Currently event parsing is not the same as event opening. Event
parsing I hope is about generating a set of `struct perf_event_attr`,
I'd like to see it migrate to libperf and it needn't pull in evsels
and evlists that are a construct on top of these. There's always more
work to do.

This whole can't the tool do blah, blah, blah.. well fine, but that's
not actually describing the tool. It is describing a different tool
and the question is how to get from what the tool is to what you
describe. A lot of people talk to me about what the tool should do,
they are a lot more hesitant to actually do the work.

A command line with an event like:
$ perf record -e inst_retired.any ...
seems simple enough. But how many PMUs support inst_retired.any, what
should the set of 'struct perf_event_attr' look like? Oh that's
obvious Ian, you're talking about an Intel event so there should be
exactly one and it should be on the PMU 'cpu' (note, until recently we
didn't even really track PMUs associated with an event). But then what
about hybrid? Ah yes, you want two 'struct perf_event_attr' one set up
for cpu_core and one set up for cpu_atom. Okay, so how in the tool do
I "know" this? Well the tool should scan PMUs, look for the event and
then create a 'struct perf_event_attr' for each one. Okay that's where
we are today, although there are some places where core and non-core
PMUs are treated differently and I'd like that not to be the case as
it has caused conditions where we will program events differently, and
in particular I believe this breaks ARM Apple M? PMUs. It also aligned
with RISC-V plans for how to support events.

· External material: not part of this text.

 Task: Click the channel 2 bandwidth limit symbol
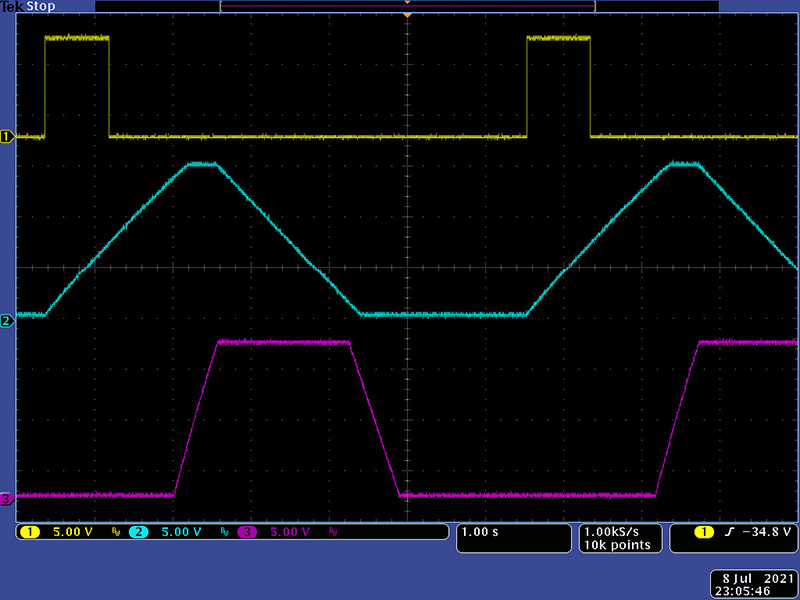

When a legacy event occurs there is a whole bunch of other processing.
The legacy event names are hard coded into the parse events parser:
https://git.kernel.org/pub/scm/linux/kernel/git/perf/perf-tools-next.git/tree/tools/perf/util/parse-events.l?h=perf-tools-next#n332
An example of a legacy event name is cycles. The parsing of cycles
used to create exactly one 'struct perf_event_attr' with the PMU type
set to the special PERF_TYPE_HARDWARE and the config set to
PERF_COUNT_HW_CPU_CYCLES. But then what about hybrid? Well then we
need an event for each PMU type otherwise when a process gets
rescheduled between CPU types it will suddenly become invisible. This
is something we fixed in Linux 6.x.

Ah, Ian did you know on Apple M? PMUs the legacy events are broken and
we need to always use sysfs or json events? The fact that ARM's PMU
didn't look like a core PMU meant we wouldn't try to program legacy
events on them and now your code to fix Intel's hybrid has exposed a
latent ARM PMU bug? Oh and by the way this has been broken for
multiple Linux releases, go fix it by yesterday.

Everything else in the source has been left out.